Henry Farrell writes: During the Obama administration, the United States and China reached an agreement on how to deal with contentious issues in cybersecurity. Both the United States and China hack into each other’s systems on a regular basis. The agreement was not intended to stop this but to prevent it from getting out of control in ways that might damage bilateral arrangements. Thus, the agreement created a kind of hotline for communication and information sharing about potentially problematic behavior, as well as a continuing dialogue on cyber issues. It also ruled out efforts by state actors to steal intellectual property (the United States had persistently complained that Chinese state hackers stole U.S. companies’ secrets and passed them on to Chinese competitor firms). To the surprise of many in the United States, the agreement seems to have helped moderate Chinese efforts to steal commercial secrets, although there is disagreement over whether this was because China was shamed and wanted to preserve honor, or alternatively used the agreement to impose control over unruly hackers.

Either way, this deal worked — to the extent it did work — because both states had roughly convergent interests over a very limited set of issues. It did not involve the exchange of truly sensitive information — China does not trust the United States with details of its defenses against cyberattacks, and the United States does not trust China. Instead, the two sides have looked to manage their disagreement, rather than engage in deep and extensive cooperation.

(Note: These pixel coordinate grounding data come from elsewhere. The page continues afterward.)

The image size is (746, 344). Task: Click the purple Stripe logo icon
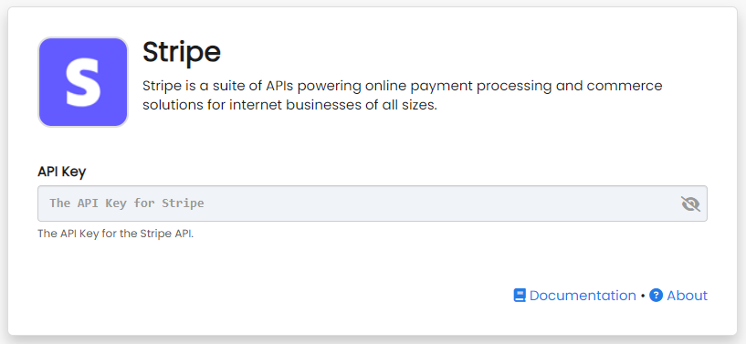(x=83, y=82)
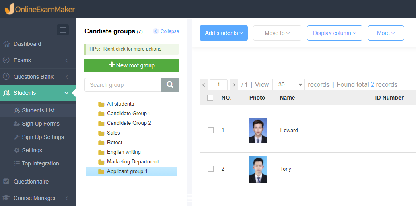Open the Add students dropdown

224,33
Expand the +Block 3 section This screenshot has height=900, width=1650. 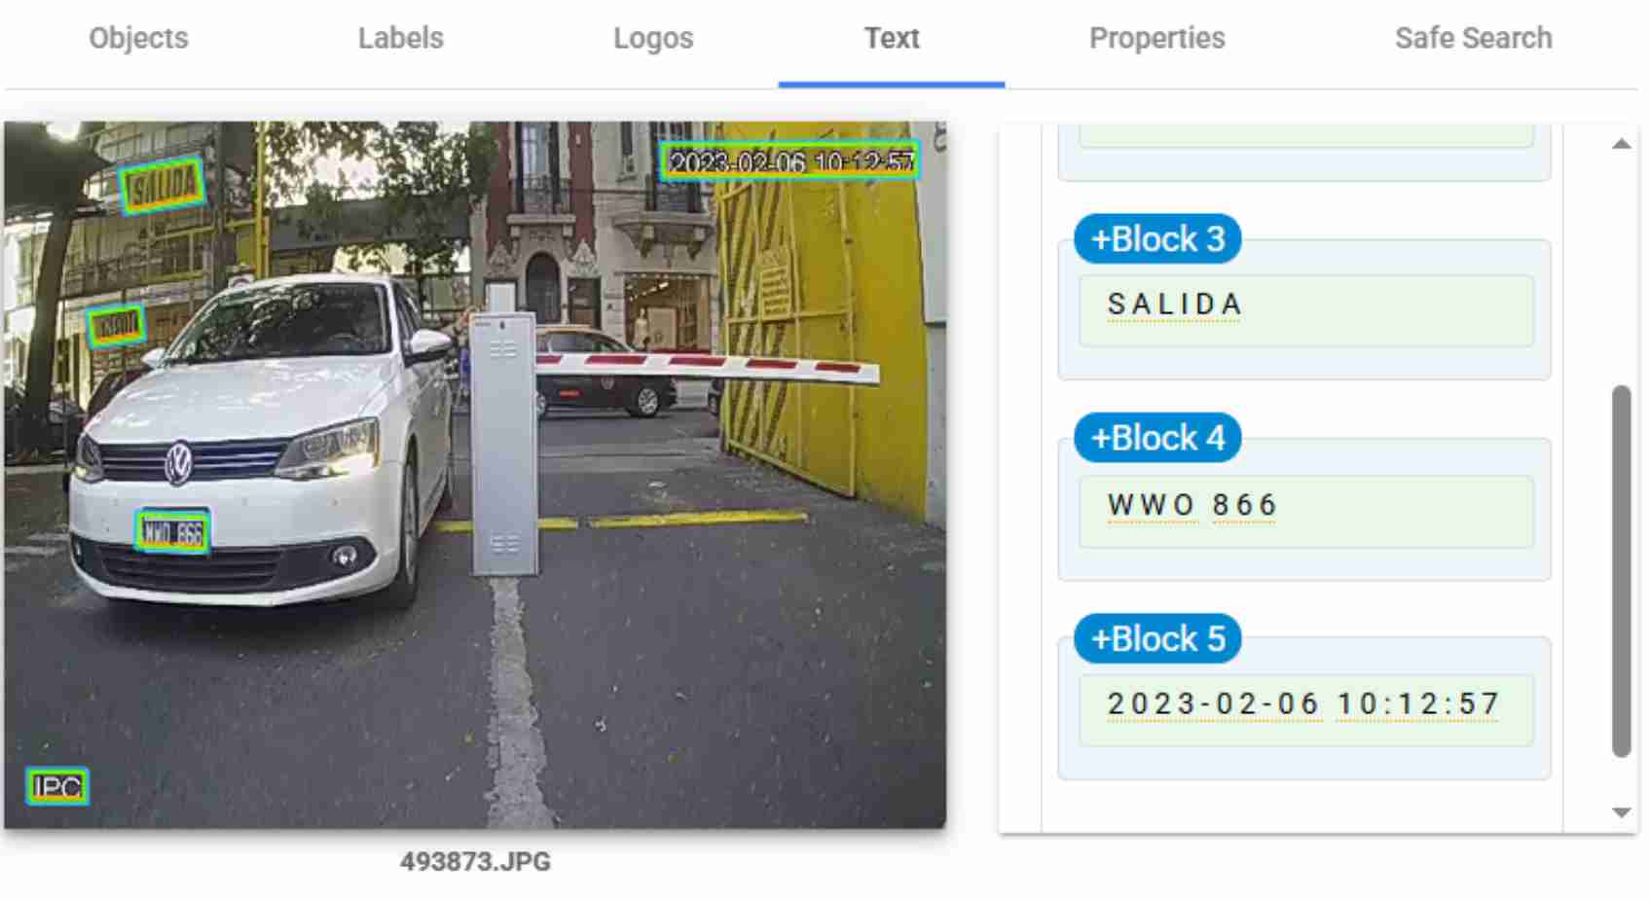(x=1156, y=239)
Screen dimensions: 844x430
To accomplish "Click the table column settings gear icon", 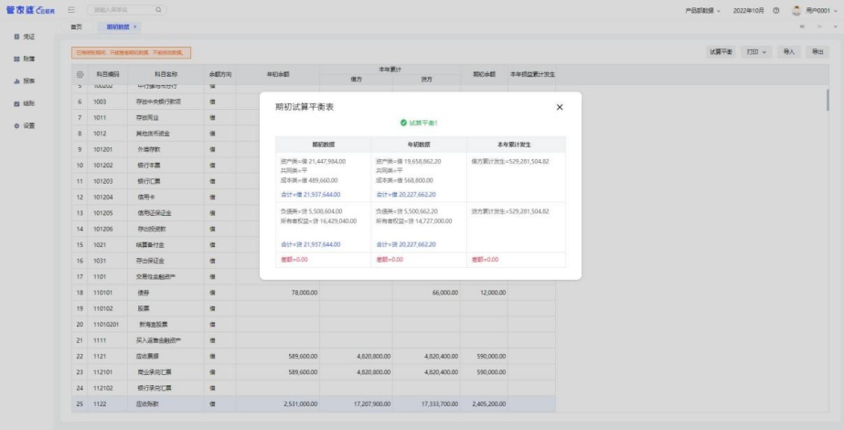I will (80, 73).
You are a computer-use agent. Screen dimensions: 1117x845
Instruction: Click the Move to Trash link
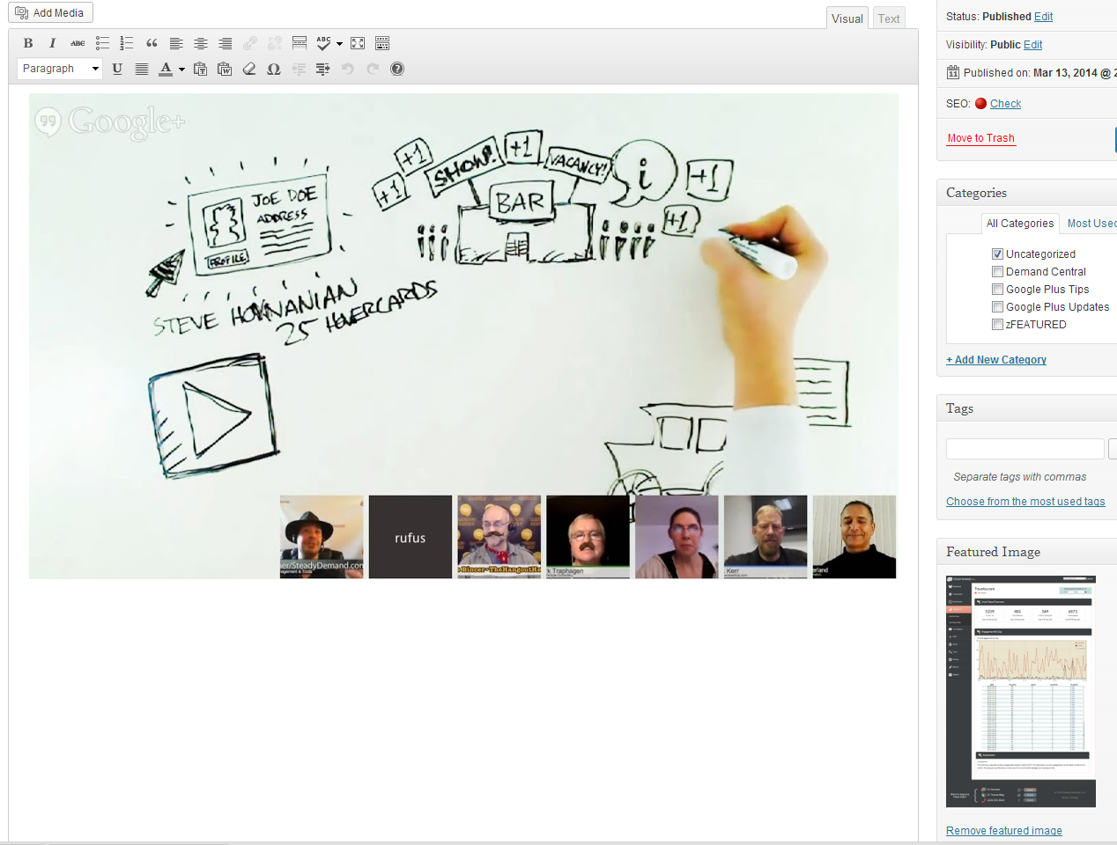[x=980, y=138]
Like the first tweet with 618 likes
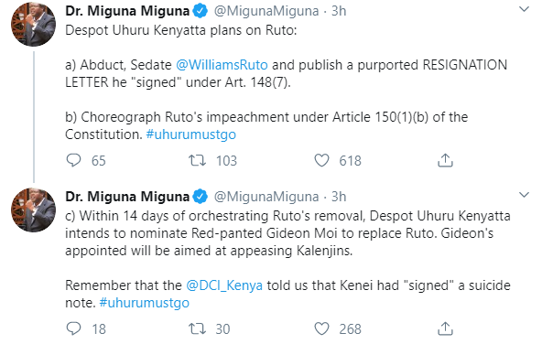Image resolution: width=542 pixels, height=344 pixels. (321, 161)
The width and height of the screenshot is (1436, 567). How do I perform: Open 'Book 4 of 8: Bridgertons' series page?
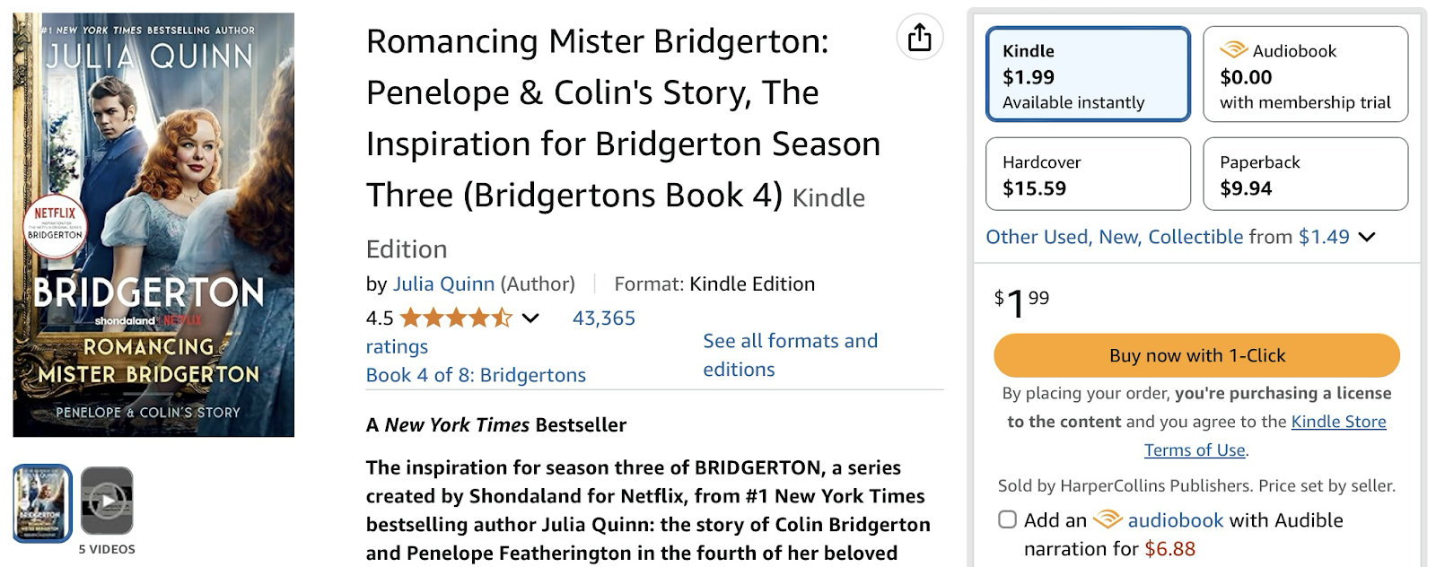point(475,374)
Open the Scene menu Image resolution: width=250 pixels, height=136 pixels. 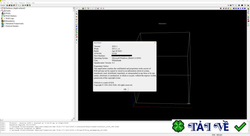pos(15,3)
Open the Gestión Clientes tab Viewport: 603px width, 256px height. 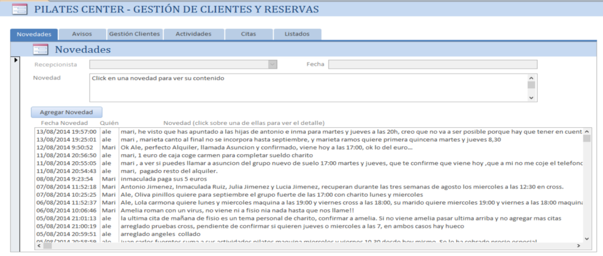click(134, 34)
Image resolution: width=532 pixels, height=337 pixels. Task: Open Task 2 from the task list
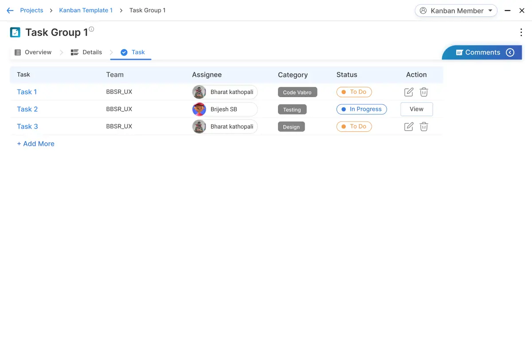click(27, 109)
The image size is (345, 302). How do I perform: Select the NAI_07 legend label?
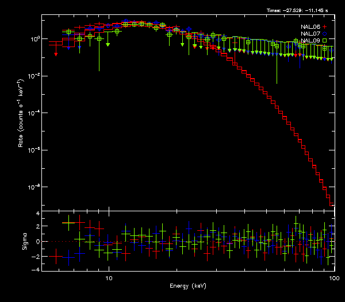(x=310, y=34)
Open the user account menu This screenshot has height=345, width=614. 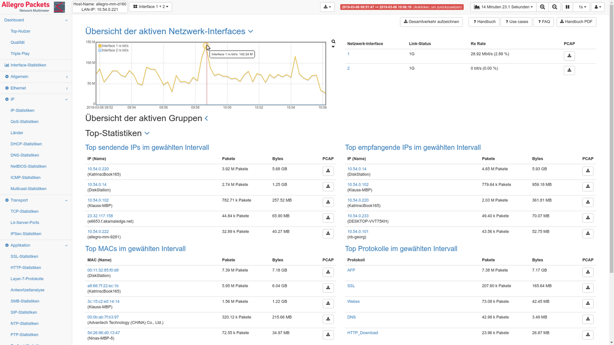pyautogui.click(x=597, y=7)
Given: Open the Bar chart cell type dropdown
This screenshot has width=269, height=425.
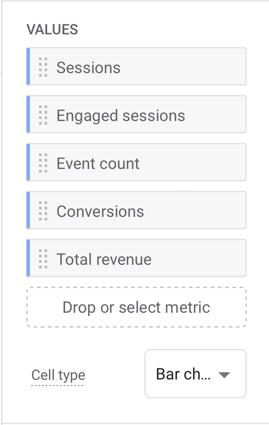Looking at the screenshot, I should tap(195, 374).
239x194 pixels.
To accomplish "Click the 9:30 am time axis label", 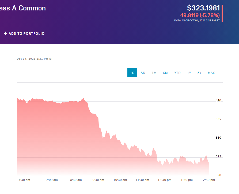I will pos(98,180).
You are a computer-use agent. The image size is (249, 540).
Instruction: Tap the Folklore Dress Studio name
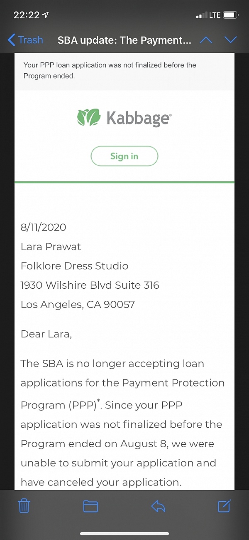coord(74,266)
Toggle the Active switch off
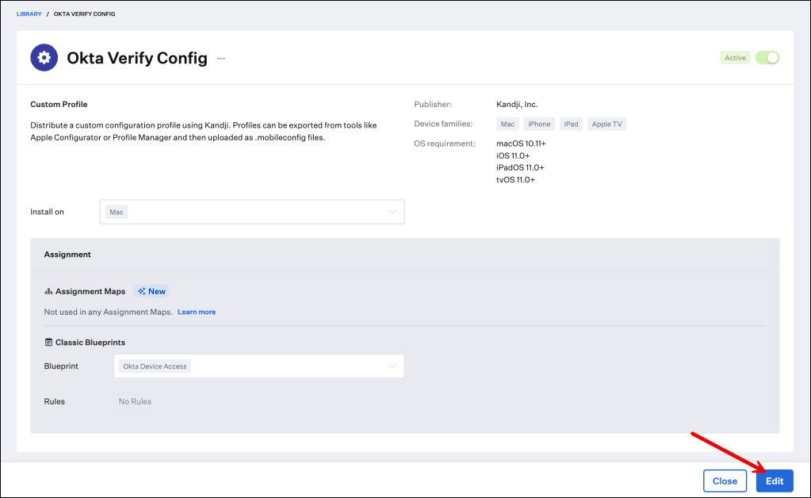811x498 pixels. coord(767,58)
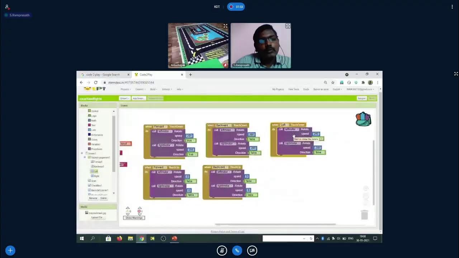Viewport: 459px width, 258px height.
Task: Open the Screen1 screen selector dropdown
Action: point(125,98)
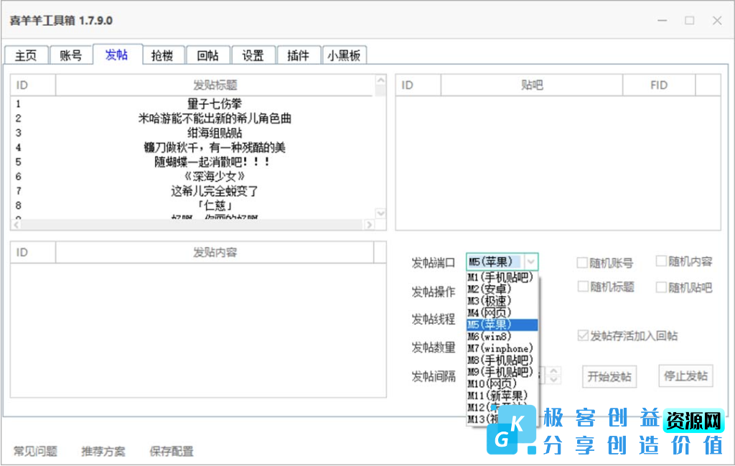Click the 开始发帖 button
The width and height of the screenshot is (735, 466).
609,376
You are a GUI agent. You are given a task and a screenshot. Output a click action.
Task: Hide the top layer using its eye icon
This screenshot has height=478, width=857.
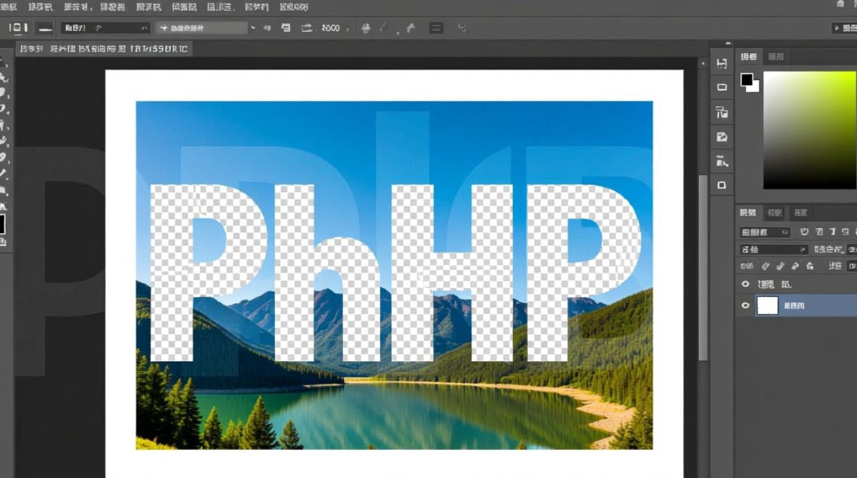point(745,284)
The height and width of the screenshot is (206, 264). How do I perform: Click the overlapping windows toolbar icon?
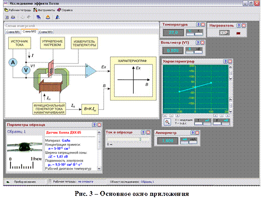[x=39, y=17]
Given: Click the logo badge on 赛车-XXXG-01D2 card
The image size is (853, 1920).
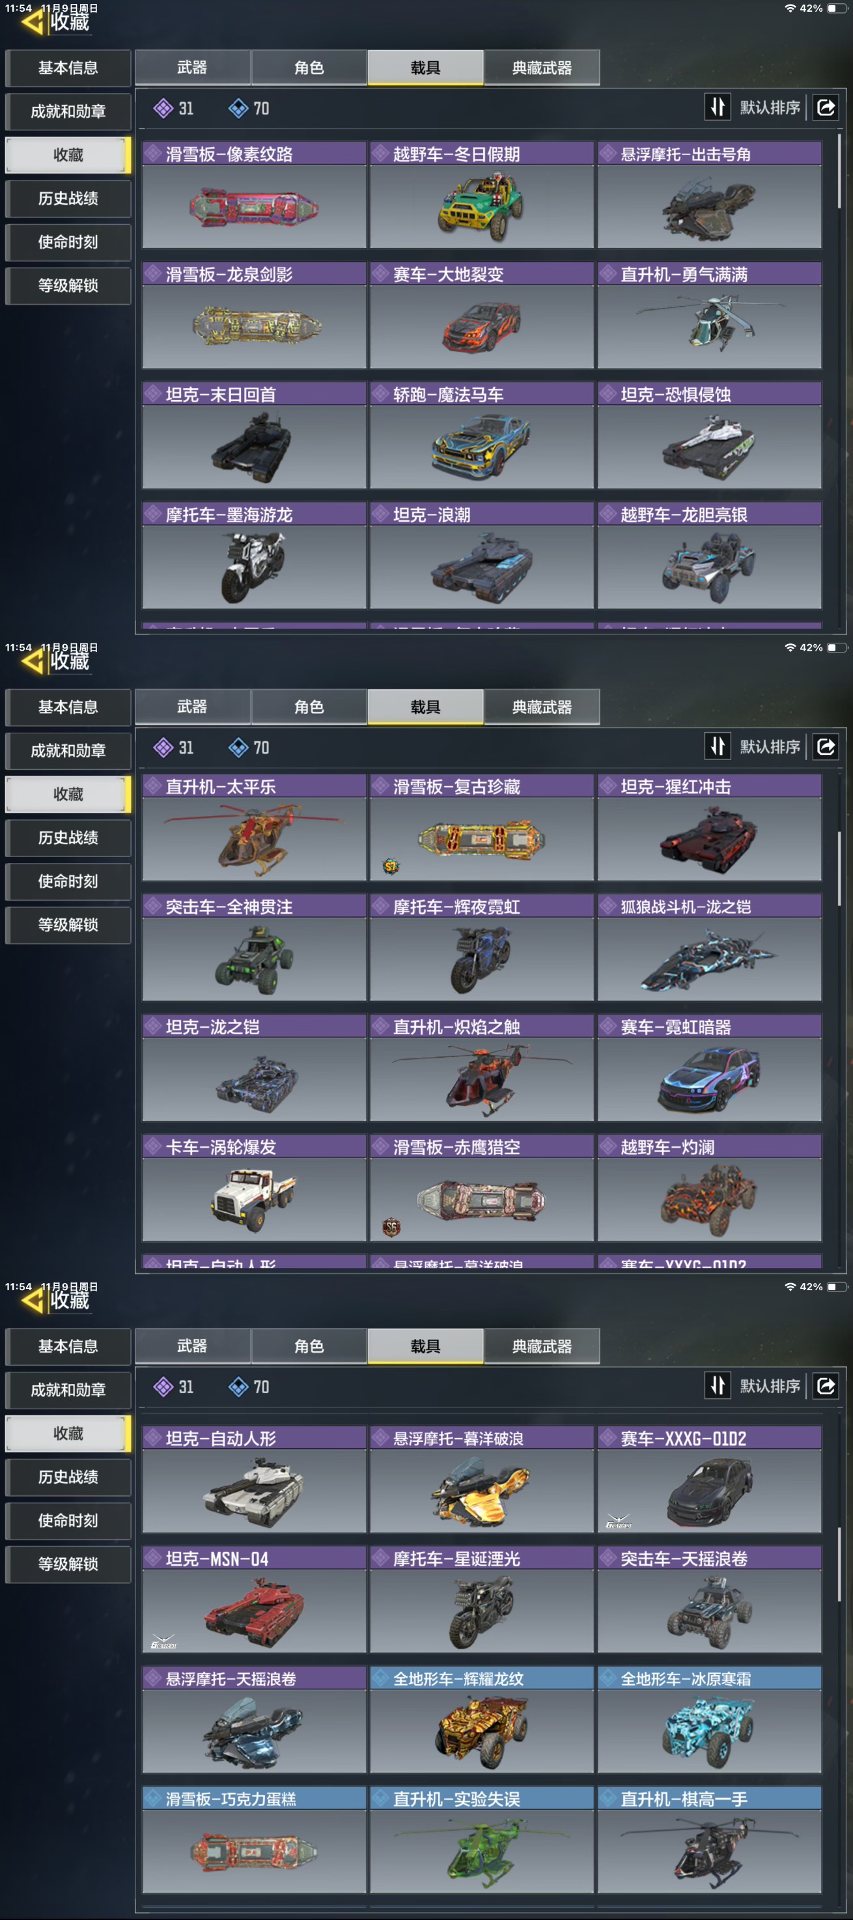Looking at the screenshot, I should click(618, 1520).
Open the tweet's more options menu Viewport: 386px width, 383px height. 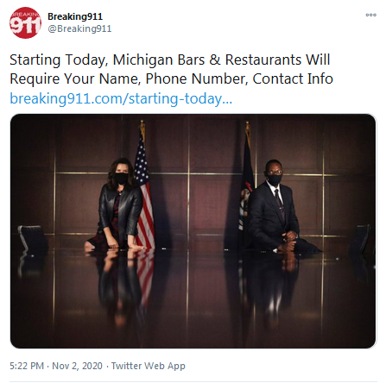click(x=370, y=15)
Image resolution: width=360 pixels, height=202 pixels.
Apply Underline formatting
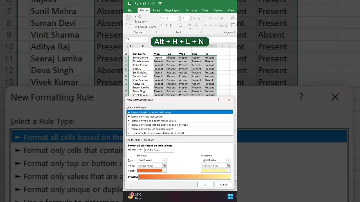click(171, 25)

That doesn’t appear to be what Trump wants

As Trump has described his discussions with Putin, both want something much more far-reaching than the deal that Obama reached with China. Instead of setting up dialogue, Trump wants to engage in true cooperation. He wants to set up a joint “unit” that would handle election security issues so as to prevent hacking. This unit would, furthermore, be “impenetrable.”

Critics in the United States have unsurprisingly interpreted this proposal as a transparent ploy by Trump to sideline accusations that Russian hackers helped him win the presidential election. However, even if Trump’s proposal is taken at face value, it doesn’t make much sense.

U.S. officials don’t trust the Russians

If the proposed cybersecurity unit were to work effectively, the United States would need to share extensive information with Russia on how U.S. officials defend elections against foreign tampering. The problem is, however, that information that is valuable for defending U.S. systems is, almost by definition, information that is valuable for attacking them, too. This is one reason U.S. officials have not previously proposed any far-reaching arrangement with Russia on cybersecurity. Providing such information would almost certainly give the Russians a map of vulnerabilities and insecurities in the system that they could then exploit for their own purposes.

It would not only provide the fox with a map of the henhouse, but give him the security code, the backdoor key, and a wheelbarrow to make off with the carcasses. [Continue reading…]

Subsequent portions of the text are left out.